There are many New Testament passages that seem to point to the believer being “in Christ” or “abiding in Him” and the indwelling presence of God, by His Spirit, in the believer, causing us to cry out to our Abba.  This mutual indwelling motif is not uncommon.  Sadly, nor is our tendency to treat these notions as some sort of technical truth, a legal reality, as it were, and then focus our reading or teaching on our self-driven effort to live good lives, as if only marginally connected to God.

If we go back to the promises of the New Covenant, there is plenty to rock the original recipients back on their heels.  Ezekiel 11 looks forward to when “they shall be my people and I shall be their God.”  Good stuff, but what is key to this reality?  “A new spirit I will put within them.”  Later, in chapter 36, after references already in the preceding chapters, God gets more overt on the indwelling Spirit theme; “I will put my Spirit within you” – this is not normal fare in Old Testament times!  Remember that a key theme of Ezekiel is that of God’s special presence (or absence) from the temple.  The stunning hope of the city, is the reality of the New Covenant believer – The LORD is there. (Eze.48:35)

In Jeremiah God looks back to the Old Covenant, which was also marital in nature, but the New Covenant is different.  They will be His people, He will be their God.  Meaning?  Well, they will all know the LORD.  (Jer.31:34)

In Isaiah there is already the marital motif, the indwelling Spirit and the close relationship.  In Joel we read of the pouring out of God’s Spirit on all flesh, and a mutual calling – the LORD calling the people, and the people calling on His name.  In Zephaniah there is the hope of the LORD being in the midst of Zion, exulting over her with loud singing, quietening her with his love.  In Malachi we look forward to the coming Lord of the future covenant.

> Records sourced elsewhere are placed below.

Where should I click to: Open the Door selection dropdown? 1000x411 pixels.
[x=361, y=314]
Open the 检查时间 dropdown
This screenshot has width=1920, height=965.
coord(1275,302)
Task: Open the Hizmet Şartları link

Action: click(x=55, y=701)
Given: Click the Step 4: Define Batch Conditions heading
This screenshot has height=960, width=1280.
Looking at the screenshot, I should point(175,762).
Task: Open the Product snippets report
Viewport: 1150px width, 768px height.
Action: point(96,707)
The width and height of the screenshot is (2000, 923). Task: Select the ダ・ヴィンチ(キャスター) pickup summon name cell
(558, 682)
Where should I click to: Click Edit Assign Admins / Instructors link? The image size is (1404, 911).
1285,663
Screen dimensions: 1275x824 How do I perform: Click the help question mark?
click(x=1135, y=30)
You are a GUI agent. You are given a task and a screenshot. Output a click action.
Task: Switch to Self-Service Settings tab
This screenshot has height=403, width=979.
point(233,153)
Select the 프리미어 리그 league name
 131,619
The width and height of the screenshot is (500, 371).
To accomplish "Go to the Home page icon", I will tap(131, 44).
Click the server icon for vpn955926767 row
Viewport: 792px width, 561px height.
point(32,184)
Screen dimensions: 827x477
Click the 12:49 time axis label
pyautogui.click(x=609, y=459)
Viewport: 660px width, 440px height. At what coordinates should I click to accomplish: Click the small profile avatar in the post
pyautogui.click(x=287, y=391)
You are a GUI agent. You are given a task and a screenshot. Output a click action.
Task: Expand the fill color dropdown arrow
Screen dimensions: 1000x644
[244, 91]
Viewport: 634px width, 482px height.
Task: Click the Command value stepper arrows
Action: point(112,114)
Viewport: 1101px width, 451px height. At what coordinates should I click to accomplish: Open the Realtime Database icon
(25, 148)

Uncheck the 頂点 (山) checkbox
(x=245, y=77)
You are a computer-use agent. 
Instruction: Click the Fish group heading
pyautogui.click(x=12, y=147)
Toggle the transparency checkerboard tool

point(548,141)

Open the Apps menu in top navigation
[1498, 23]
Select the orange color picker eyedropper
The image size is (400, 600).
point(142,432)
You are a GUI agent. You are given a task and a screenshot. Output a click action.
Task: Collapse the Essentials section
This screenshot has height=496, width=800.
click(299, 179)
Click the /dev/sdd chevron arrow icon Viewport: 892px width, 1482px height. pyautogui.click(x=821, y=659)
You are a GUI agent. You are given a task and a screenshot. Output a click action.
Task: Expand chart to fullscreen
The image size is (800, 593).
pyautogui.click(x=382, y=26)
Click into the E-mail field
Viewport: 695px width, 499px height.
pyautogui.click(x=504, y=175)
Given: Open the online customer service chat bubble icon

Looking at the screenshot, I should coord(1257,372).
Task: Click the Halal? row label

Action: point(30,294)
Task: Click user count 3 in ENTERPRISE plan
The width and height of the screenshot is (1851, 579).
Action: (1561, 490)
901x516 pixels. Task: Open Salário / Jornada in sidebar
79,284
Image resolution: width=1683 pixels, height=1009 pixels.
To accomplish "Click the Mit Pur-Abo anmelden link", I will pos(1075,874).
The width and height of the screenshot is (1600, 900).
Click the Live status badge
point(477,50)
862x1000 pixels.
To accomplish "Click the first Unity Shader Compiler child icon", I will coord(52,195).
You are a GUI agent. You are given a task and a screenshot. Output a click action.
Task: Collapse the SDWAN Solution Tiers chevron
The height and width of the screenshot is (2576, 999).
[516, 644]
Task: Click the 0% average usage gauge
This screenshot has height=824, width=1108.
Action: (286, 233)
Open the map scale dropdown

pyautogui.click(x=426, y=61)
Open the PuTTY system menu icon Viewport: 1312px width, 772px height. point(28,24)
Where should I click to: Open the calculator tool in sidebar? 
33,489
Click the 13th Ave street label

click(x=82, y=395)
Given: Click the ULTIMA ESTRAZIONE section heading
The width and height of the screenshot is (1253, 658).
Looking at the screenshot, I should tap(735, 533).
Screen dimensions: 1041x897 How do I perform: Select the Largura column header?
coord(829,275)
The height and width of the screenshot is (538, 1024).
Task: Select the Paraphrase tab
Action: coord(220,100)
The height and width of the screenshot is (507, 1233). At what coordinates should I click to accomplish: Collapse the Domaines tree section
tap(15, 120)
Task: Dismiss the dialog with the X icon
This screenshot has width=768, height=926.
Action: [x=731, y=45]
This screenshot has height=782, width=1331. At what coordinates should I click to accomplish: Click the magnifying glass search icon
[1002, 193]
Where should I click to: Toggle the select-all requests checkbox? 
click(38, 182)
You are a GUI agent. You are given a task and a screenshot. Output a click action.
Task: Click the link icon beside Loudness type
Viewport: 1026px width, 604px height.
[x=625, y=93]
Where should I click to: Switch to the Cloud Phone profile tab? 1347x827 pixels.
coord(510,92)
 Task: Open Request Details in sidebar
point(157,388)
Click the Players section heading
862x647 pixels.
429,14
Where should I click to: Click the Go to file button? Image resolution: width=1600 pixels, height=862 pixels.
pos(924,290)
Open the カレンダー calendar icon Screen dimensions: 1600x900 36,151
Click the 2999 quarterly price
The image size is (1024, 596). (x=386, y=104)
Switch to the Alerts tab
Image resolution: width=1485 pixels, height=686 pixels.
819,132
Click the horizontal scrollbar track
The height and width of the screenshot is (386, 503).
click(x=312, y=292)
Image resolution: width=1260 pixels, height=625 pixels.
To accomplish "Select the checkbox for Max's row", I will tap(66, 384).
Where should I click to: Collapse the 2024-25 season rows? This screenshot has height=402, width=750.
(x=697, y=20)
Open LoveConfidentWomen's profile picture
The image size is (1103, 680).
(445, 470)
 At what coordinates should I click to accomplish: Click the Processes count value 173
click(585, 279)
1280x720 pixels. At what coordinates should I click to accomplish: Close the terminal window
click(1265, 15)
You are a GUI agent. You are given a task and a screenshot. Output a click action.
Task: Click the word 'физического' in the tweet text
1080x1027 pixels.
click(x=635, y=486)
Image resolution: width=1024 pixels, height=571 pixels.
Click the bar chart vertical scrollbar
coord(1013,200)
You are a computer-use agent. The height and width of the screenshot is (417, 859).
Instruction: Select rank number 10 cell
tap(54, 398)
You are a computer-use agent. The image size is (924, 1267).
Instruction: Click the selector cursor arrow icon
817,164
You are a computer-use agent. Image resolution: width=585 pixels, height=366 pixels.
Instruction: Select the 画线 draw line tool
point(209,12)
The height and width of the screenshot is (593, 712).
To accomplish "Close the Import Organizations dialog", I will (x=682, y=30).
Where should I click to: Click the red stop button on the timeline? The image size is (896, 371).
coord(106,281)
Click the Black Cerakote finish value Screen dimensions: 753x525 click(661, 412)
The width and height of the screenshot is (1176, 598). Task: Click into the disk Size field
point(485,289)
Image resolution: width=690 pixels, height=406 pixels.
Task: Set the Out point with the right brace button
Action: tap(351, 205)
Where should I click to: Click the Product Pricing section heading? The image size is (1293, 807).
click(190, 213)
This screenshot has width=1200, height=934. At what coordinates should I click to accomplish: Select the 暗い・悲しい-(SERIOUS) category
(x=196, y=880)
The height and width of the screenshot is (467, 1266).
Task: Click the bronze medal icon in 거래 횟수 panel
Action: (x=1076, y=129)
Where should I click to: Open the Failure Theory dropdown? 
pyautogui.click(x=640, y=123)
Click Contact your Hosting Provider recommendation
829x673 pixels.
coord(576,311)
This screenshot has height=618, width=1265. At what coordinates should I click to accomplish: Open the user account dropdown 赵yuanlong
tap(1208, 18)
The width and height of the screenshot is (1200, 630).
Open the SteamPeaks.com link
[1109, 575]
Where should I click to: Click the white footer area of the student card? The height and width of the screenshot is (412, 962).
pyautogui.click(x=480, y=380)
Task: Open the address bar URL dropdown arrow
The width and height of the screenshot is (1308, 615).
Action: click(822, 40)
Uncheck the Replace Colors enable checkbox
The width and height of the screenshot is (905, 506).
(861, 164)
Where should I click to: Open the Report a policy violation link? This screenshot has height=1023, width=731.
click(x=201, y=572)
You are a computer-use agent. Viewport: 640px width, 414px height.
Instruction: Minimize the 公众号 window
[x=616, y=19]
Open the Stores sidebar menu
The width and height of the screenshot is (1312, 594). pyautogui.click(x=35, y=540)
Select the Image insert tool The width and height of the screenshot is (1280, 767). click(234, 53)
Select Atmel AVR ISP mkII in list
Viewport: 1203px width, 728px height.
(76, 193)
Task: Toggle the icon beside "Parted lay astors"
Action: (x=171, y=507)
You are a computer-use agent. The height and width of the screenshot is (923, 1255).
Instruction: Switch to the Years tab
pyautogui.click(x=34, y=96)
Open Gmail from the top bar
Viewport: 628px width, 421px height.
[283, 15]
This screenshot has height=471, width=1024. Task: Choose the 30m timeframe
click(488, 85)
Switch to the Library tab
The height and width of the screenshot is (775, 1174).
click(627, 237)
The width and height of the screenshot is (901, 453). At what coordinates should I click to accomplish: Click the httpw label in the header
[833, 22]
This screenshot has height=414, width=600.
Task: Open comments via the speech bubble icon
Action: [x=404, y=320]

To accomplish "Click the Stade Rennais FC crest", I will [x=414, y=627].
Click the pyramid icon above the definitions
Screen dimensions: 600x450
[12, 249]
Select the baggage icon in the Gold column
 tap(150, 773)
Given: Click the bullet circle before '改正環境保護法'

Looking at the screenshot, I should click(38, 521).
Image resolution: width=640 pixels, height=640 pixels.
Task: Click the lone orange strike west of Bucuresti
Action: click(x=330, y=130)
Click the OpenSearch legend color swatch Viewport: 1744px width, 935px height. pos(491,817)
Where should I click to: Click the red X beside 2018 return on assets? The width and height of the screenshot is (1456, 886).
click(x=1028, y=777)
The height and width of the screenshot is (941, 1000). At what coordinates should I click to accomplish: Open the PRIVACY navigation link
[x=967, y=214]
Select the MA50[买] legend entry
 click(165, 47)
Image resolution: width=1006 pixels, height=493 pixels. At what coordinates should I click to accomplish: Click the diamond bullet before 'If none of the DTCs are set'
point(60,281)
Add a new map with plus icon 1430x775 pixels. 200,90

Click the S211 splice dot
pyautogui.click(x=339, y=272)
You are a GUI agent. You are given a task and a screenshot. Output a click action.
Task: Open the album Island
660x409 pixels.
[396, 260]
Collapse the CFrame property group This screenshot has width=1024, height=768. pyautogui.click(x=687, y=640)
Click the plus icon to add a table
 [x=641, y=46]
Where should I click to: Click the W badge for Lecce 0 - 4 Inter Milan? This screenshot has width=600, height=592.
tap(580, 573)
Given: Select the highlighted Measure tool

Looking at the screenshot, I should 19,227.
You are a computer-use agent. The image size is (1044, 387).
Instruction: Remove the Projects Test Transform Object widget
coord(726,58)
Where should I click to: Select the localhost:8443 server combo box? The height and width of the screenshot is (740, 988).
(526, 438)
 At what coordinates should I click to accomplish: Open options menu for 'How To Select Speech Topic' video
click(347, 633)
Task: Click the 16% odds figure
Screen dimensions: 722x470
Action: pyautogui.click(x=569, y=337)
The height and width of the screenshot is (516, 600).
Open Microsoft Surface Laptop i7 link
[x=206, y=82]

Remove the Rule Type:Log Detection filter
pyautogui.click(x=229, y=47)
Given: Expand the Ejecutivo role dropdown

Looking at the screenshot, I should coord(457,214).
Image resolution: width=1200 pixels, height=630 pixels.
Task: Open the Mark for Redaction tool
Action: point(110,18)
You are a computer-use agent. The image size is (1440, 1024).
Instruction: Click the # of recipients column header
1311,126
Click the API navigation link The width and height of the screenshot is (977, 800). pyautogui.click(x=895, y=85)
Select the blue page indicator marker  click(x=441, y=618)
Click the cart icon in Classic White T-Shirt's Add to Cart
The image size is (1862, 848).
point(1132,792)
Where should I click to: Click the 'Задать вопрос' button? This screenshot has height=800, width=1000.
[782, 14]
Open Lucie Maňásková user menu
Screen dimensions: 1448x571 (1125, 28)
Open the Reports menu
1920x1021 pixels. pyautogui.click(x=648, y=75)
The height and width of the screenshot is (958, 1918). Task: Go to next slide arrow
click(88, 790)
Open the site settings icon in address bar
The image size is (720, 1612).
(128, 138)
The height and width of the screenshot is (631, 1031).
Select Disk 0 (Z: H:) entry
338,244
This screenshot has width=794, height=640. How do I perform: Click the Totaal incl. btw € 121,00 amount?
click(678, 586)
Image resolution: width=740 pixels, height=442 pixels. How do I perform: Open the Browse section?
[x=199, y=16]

I suspect that if we spent time pondering the New Covenant, both in its predictive descriptions, and with sensitivity to the New Testament texts, we would find ourselves preaching more a message of wonder than a message of pressure.  More a message of delightful description, than a message of demanding duty.  More a message pointing to God, than a message pounding on us.

Perhaps we are just so familiar with the New Testament texts that we miss what they are saying.  Perhaps our theology somehow overrides what our eyes could see if they looked carefully.  The Christian life doesn’t just include fellowship, it is fellowship.  And that isn’t just with each other, it is profoundly with God, through His Christ, by His Spirit.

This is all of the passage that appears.